### Items from a dataset:
************

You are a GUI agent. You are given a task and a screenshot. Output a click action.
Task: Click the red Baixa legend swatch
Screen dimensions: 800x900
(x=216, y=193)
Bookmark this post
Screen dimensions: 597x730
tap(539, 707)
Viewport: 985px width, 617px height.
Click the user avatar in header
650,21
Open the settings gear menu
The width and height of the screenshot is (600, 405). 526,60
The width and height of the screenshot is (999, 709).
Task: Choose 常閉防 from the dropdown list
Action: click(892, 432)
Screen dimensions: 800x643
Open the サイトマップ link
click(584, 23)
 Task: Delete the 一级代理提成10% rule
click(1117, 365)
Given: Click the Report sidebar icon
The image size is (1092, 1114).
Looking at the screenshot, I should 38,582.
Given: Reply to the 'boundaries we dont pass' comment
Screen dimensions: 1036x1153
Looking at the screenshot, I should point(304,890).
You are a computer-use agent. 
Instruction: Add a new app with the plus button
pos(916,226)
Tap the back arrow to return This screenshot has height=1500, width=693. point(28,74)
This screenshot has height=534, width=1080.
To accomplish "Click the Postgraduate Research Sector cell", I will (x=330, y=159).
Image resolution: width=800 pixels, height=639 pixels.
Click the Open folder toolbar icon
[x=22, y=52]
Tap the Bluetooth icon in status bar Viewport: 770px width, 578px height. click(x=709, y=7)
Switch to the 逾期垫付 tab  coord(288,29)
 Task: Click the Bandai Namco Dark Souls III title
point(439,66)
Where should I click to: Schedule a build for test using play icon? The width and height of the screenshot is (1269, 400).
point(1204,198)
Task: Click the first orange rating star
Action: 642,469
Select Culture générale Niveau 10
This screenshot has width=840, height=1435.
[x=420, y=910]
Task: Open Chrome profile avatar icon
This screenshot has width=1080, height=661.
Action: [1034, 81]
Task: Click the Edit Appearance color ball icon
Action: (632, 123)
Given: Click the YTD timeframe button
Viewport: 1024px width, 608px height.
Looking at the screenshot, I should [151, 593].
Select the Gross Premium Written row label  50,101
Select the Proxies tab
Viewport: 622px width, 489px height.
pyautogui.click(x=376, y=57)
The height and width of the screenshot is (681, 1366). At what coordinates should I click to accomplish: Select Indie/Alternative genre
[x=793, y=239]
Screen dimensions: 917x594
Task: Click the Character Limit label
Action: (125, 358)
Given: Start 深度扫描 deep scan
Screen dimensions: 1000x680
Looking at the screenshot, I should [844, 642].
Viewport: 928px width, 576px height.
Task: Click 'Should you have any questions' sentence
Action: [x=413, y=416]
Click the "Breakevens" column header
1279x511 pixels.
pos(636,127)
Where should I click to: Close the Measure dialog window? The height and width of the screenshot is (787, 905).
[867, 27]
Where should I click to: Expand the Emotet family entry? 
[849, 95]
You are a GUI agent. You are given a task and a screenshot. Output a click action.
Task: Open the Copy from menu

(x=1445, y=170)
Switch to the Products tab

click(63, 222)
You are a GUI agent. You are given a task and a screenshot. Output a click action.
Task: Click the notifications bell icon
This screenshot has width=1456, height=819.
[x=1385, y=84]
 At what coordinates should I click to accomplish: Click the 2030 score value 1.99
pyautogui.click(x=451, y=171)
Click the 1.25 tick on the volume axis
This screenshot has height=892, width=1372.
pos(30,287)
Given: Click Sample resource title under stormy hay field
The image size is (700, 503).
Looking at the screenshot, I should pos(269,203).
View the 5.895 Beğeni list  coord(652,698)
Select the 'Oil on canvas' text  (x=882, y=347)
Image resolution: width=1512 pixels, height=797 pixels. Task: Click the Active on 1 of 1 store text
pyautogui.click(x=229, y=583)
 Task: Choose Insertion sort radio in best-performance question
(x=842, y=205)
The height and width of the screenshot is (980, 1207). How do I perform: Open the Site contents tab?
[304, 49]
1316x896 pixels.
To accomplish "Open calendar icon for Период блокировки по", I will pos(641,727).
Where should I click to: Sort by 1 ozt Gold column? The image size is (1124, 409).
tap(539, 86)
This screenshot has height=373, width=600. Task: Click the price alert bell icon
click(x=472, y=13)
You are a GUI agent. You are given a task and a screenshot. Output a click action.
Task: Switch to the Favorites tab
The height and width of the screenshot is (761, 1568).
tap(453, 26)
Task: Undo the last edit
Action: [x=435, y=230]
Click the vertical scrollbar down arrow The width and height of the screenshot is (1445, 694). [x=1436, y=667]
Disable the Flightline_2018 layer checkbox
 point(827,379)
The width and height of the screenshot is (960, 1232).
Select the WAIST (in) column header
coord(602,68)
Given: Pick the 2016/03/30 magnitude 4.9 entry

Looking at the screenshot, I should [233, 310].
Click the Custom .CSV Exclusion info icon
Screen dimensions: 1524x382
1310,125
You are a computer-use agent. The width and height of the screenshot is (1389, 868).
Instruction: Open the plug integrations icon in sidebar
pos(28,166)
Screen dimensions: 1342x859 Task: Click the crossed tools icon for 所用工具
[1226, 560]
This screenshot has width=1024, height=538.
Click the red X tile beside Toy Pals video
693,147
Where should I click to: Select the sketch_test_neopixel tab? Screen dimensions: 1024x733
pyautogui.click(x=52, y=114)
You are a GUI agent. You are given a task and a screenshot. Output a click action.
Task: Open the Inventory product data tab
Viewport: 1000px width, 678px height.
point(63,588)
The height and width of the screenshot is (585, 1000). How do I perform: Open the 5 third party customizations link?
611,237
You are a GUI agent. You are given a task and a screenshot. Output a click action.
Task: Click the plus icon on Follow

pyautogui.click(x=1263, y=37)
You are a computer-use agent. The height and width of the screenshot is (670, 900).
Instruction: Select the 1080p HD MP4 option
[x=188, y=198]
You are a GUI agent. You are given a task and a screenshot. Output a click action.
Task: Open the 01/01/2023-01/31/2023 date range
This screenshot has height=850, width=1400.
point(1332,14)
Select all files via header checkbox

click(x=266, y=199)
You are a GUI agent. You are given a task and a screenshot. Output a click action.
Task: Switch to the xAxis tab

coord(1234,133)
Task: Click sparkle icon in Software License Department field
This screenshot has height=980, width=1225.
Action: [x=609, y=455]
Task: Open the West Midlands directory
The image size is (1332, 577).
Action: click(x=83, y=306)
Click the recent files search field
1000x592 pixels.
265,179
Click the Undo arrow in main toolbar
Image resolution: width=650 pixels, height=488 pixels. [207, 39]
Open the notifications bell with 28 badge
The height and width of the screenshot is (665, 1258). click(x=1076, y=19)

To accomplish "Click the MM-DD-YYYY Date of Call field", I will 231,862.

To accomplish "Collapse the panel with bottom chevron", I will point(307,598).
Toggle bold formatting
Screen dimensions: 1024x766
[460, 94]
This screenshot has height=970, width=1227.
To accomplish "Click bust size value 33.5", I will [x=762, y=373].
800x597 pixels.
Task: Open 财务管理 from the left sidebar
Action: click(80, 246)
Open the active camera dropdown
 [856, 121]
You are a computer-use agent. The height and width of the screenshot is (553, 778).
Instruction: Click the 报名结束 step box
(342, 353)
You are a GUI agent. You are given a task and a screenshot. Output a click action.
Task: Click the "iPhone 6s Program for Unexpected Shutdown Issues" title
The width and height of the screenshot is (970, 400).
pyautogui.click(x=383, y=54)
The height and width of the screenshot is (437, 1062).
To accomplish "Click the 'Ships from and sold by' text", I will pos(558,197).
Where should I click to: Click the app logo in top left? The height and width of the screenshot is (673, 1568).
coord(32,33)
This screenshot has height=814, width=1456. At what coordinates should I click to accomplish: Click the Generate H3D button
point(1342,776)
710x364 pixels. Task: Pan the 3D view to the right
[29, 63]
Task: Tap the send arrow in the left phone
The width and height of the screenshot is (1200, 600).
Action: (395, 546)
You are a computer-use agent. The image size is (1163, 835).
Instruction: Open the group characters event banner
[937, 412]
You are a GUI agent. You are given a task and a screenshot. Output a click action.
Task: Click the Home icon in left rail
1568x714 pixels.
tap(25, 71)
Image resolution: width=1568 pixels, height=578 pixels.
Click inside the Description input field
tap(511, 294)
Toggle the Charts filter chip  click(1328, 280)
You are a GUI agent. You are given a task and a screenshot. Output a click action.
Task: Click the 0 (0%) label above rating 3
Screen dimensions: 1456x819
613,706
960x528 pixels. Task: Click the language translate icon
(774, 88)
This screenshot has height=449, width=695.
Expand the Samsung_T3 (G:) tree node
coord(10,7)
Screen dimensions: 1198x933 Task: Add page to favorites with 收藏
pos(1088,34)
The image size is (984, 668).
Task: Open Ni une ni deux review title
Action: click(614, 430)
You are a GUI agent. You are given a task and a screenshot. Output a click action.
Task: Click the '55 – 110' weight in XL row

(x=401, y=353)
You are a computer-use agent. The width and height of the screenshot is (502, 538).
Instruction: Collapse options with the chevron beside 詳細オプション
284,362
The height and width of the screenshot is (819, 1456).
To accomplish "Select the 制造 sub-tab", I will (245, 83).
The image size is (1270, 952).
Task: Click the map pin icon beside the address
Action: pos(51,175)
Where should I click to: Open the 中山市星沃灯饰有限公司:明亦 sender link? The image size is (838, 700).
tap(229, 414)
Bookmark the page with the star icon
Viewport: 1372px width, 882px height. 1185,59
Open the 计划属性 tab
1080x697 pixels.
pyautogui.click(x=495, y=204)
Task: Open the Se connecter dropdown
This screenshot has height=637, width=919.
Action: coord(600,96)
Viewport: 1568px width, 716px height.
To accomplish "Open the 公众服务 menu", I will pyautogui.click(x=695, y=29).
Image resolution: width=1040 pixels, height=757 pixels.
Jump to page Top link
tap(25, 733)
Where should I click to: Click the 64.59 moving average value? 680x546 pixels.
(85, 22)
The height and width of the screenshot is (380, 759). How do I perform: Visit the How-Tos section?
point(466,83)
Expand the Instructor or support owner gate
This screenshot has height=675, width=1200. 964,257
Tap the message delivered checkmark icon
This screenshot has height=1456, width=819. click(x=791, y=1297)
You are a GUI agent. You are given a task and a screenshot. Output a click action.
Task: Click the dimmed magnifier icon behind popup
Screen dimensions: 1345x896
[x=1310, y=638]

************

### PROBLEM TO WORK ON:
Please repeat the records word for word, everything from the line containing "Tap the back" down to the line containing "[x=22, y=52]", including both of those lines.

### ANSWER TO THE TASK:
Tap the back arrow to return This screenshot has height=1500, width=693. point(28,74)
This screenshot has height=534, width=1080.
To accomplish "Click the Postgraduate Research Sector cell", I will (x=330, y=159).
Image resolution: width=800 pixels, height=639 pixels.
Click the Open folder toolbar icon
[x=22, y=52]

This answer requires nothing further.